Lamezia Terme, 1986. La giovane cantante Graziella Franchini, in arte Lolita, viene trovata assassinata nella sua villetta sul mare. Un delitto atroce: la scena del crimine parla di una efferatezza spietata, quasi rituale. Le indagini si perdono in una ridda di sospetti, menzogne e ritrattazioni. Nessun colpevole. Soltanto silenzio. Badia Polesine, quarant'anni dopo. Isabella Manfredi cerca di sopravvivere a una vita fatta di terrore con un compagno violento che pure lei ama. E quando, svuotando la casa dei nonni, si trova per le mani un vecchio disco di Lolita, scopre che il destino della cantante si intreccia in modo sinistro con la sua storia familiare. Così il passato sfuma, e una verità dimenticata comincia a venire a galla. Spinta da un bisogno che va oltre la paura, Isabella fugge verso sud, verso quella Lamezia Terme dove tutto è cominciato, convinta di poter riscrivere il proprio presente.

A seguire, alle 21:30, Luca Bianchini con il suo “Le ragazze di Tunisi” (Mondadori).

 

GIOVEDI 3 SETTEMBRE- TAVIANO (LE)

In Piazzetta don Pompeo Cacciatore. Due appuntamenti a partire dalle 20:30 con Mimma Gattulli che presenta “Le parole di don Tonino Bello per una politica dei volti” (Cacucci Editore) con la partecipazione di GIANCARLO PICCINNI.

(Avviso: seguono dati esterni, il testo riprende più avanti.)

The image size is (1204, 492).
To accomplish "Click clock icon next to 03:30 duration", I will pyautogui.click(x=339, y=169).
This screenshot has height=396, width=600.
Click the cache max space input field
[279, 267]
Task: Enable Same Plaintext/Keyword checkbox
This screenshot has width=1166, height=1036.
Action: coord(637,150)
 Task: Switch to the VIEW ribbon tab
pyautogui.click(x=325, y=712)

 Le parole di don Tonino Bello sono più che attuali in un tempo caratterizzato da conflitti e da una devastante povertà economica, morale e culturale. Esse travalicano i confini della Chiesa Cattolica e diventano patrimonio di uomini e donne che vogliono assumersi la responsabilità di costruire nel presente il mondo futuro. Il suo Magistero si rivolge a ogni essere umano chiamato a vivere in comunità, ma anche a quanti dedicano la propria esistenza per lo sviluppo del bene comune. In tal senso la politica più che tessere dei legami con il conflitto e la violenza spazia i suoi orizzonti nei percorsi della giustizia e della libertà. Per questo il volume vuole decifrare le parole di don Tonino per favorire un'azione sociale che metta al centro il volto di persona umana, essendo capaci di creare, con il linguaggio simbolico che le caratterizza, dei filtri interpretativi della realtà per denunciare le criticità, orientando a rinunciare alla logica dell'autoreferenzialità narcisistica per annunciare nuovi progetti di speranza.

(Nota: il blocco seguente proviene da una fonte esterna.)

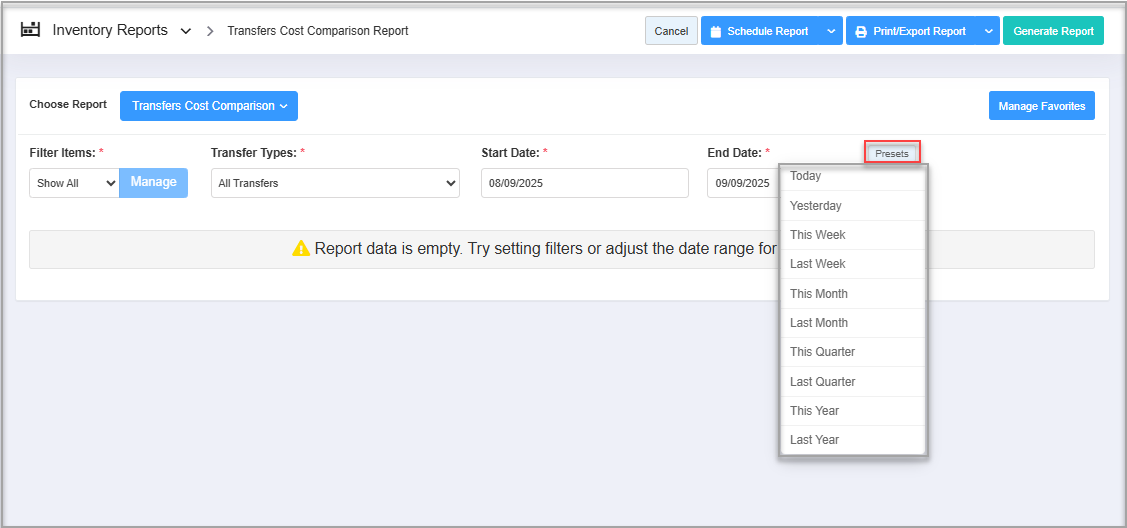Expand the Inventory Reports dropdown chevron

(x=186, y=32)
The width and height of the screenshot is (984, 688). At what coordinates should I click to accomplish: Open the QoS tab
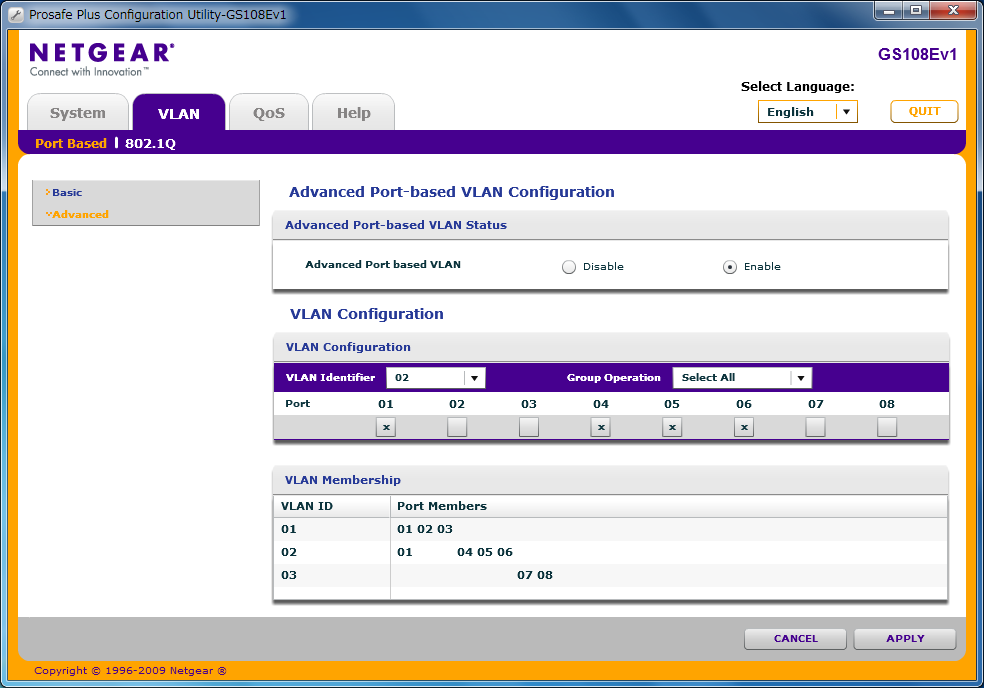[x=269, y=113]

A seguire, alle 21:30, Concita De Gregorio presenta il suo libro “La cura” (Einaudi).

Toccante e lieve, intimo e pieno di umanità, questo libro racconta come prendersi cura degli altri sia l'unico modo per prendersi cura di sé. Perché anche nella fragilità e nei guasti la vita non smette di incantarci, di rivelarci nuovi mondi.

Un giorno d’agosto una donna si prepara a stare via per un po’. Lascia una lettera di istruzioni ai figli, perché anche in sua assenza possano trovare le cose che non trovano mai. Per esempio i doposci. Non è la stagione dello sci, ma chissà quando lei potrà tornare. Questa è la sua storia. Non è il diario di una malattia, ma la testimonianza esatta che nessuno si salva da solo. A risuonare in queste pagine sono le voci degli altri. La voce di Angelina, che ha il piglio di una capobanda e tratta le altre pazienti con tenerezza. La voce del Professore, cresciuto in un paesino dell’Aspromonte e diventato un luminare, che non dimentica le sue origini. La voce di un infermiere che impiantandoti un port endovenoso ti chiede quale sia la tua canzone preferita, e te la canta. In questa sinfonia di voci ci sono risate e stupore, sopracciglia tatuate e purè di carote, sigarette fumate di nascosto e pennarelli che disegnano sul corpo, madri che si preoccupano dei piedi freddi e uomini che conoscono la «logistica dell’amore». Ci sono l’intelligenza e la sensibilità di una scrittrice che ribalta ogni stereotipo, sulla malattia come sulla cura, e che è troppo curiosa delle persone per non raccontarle, perché sa che solo attraverso le storie altrui scopriamo la nostra.